== Task objective ==
Your task is to output, without alteration, each line from the one containing "CTR2-Max Manuals – v1.00.02 (1145, 575)" through the final line of the records below.

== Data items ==
# # # # # # #

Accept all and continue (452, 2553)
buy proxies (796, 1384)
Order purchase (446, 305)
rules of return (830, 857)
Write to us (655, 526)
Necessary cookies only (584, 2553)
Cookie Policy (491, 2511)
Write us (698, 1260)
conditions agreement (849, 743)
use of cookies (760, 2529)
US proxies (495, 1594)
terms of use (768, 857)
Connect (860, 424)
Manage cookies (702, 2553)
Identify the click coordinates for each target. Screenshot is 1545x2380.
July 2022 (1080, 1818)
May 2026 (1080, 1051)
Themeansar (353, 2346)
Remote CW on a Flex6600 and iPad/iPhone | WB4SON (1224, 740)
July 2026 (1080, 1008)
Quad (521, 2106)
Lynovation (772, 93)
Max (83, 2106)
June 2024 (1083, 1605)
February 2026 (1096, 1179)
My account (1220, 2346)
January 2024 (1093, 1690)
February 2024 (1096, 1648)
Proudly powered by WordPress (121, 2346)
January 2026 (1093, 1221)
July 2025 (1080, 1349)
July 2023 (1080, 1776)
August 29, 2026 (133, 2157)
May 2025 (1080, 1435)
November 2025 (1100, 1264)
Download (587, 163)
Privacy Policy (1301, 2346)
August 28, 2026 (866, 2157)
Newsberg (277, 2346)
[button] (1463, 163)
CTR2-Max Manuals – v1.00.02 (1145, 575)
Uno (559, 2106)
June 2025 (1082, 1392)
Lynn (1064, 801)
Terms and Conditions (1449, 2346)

# # # # # # #

== Result ==
CTR2-Max Manuals – v1.00.02 (1145, 575)
Uno (559, 2106)
June 2025 (1082, 1392)
Lynn (1064, 801)
Terms and Conditions (1449, 2346)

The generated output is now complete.